My research aims to bridge large-scale data management and distributed fault-tolerant systems in
the presence of untrustworthy infrastructures. My long-term goal is to build a complete ecosystem that
efficiently manages large-scale data on distributed untrusted infrastructures. Since the current data management
systems are mainly built for trusted infrastructures, a significant redesign and reconsideration of the fundamentals
and principles of distributed data management are needed. To realize this vision, I study the fundamental distributed
data management functionalities, such as transaction processing and consensus. Specifically, the focus of my research,
both in my dissertation research [1] and subsequent postdoc work, has been on three main directions and associated
daunting challenges as follows.
• First, designing database-enabled techniques to address performance and scalability requirements of managing
large-scale data in untrusted infrastructures [3][4][7][11][14][15][17][19] (Thrusts 1 and 2).
• Second, leveraging privacy and cryptography techniques to support confidentiality and verifiability in the context
of cooperative data management [2][10][12][13] (Thrusts 3 and 4).
• Third, addressing the adaptivity requirement of large-scale systems in all infrastructure, transaction processing,
and consensus layers by relying on resource desegregation and machine learning approaches [18][22][23][24][25] (Thrust 5).
The Figure presents a summary of my research.
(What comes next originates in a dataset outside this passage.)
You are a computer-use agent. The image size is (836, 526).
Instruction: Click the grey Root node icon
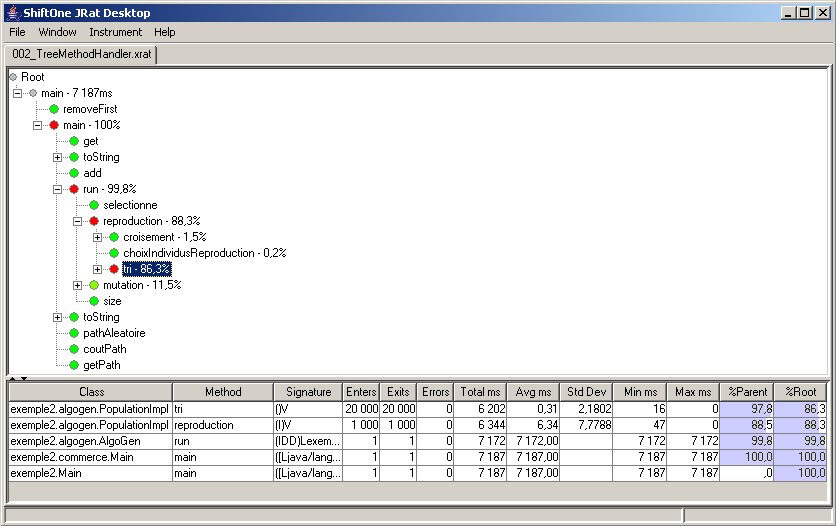(x=13, y=77)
Next, I discuss the five requirements, performance, scalability, confidentiality, verifiability, and adaptivity and how my research addresses them in different systems. Some of the systems I have built are designed for specific environments, e.g., cloud, and specific applications, e.g., supply chain. Other than the main research papers and software systems, the figure also categorizes my conference tutorials [5][6][16][21][26], and published book [8] under the main requirements.
The main stages of processing transactions in fault-tolerant systems are order and execution. The order stage uses a consensus protocol to assign an order to a transaction in the global service history, while the execution stage executes the transaction in that order. In this line of work, I focus on the execution stage to improve performance.
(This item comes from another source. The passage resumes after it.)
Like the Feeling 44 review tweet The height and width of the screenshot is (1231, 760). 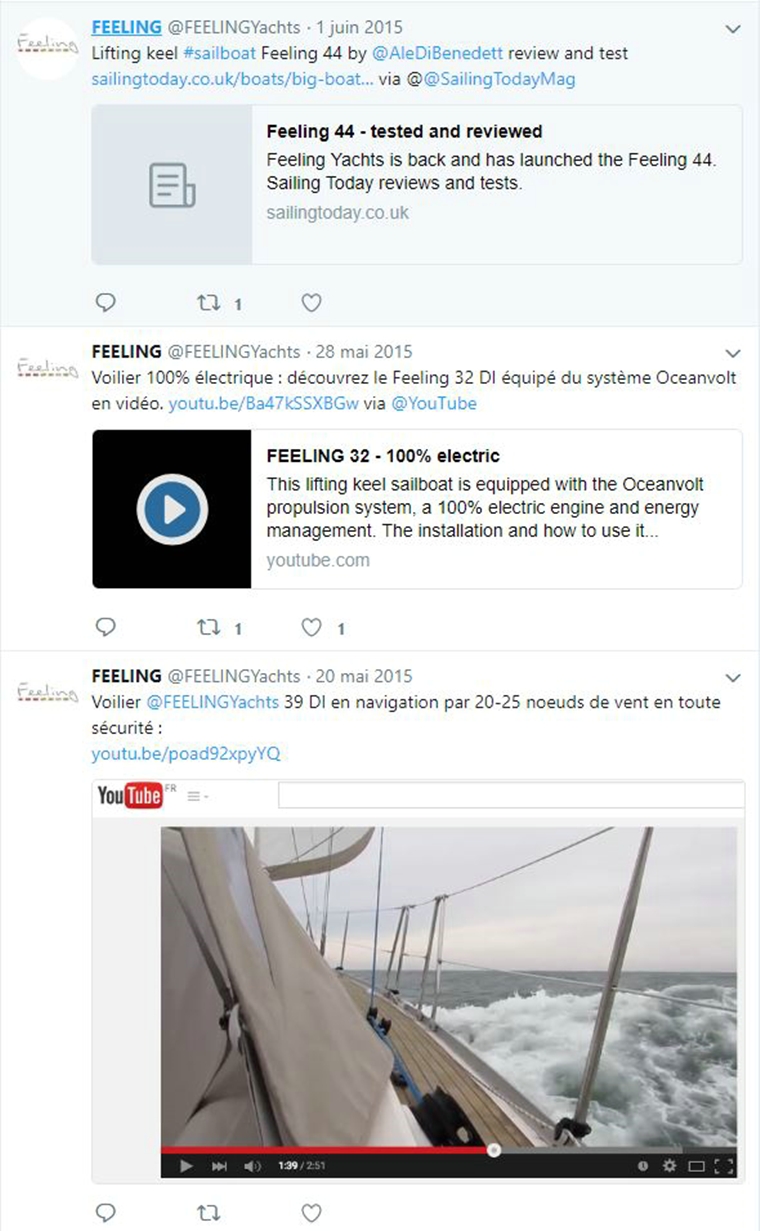coord(312,302)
1.1 Graph-based concurrency control. Traditionally transactions are executed sequentially to ensure state consistency across all replicas. Sequential execution of transactions, however, limits performance, especially when parallel ordering is not an option due to resource limitations. This is particularly challenging in blockchain systems that are supposed to execute complex compute-intensive smart contracts. In an effort to address this challenge, we designed ParBlockchain [4]. ParBlockchain uses a dependency-graph-based concurrency control mechanism to execute non-conflicting transactions in parallel. ParBlockchain targets blockchain environments and shows significant performance improvement in typical workloads with low to moderate degrees of contention, e.g., 5.7 times higher throughput and 84% less latency compared to the sequential execution paradigm and 2.4 times higher throughput and 87% less latency compared to the state-of-the-art permissioned blockchain system, Hyperledger Fabric.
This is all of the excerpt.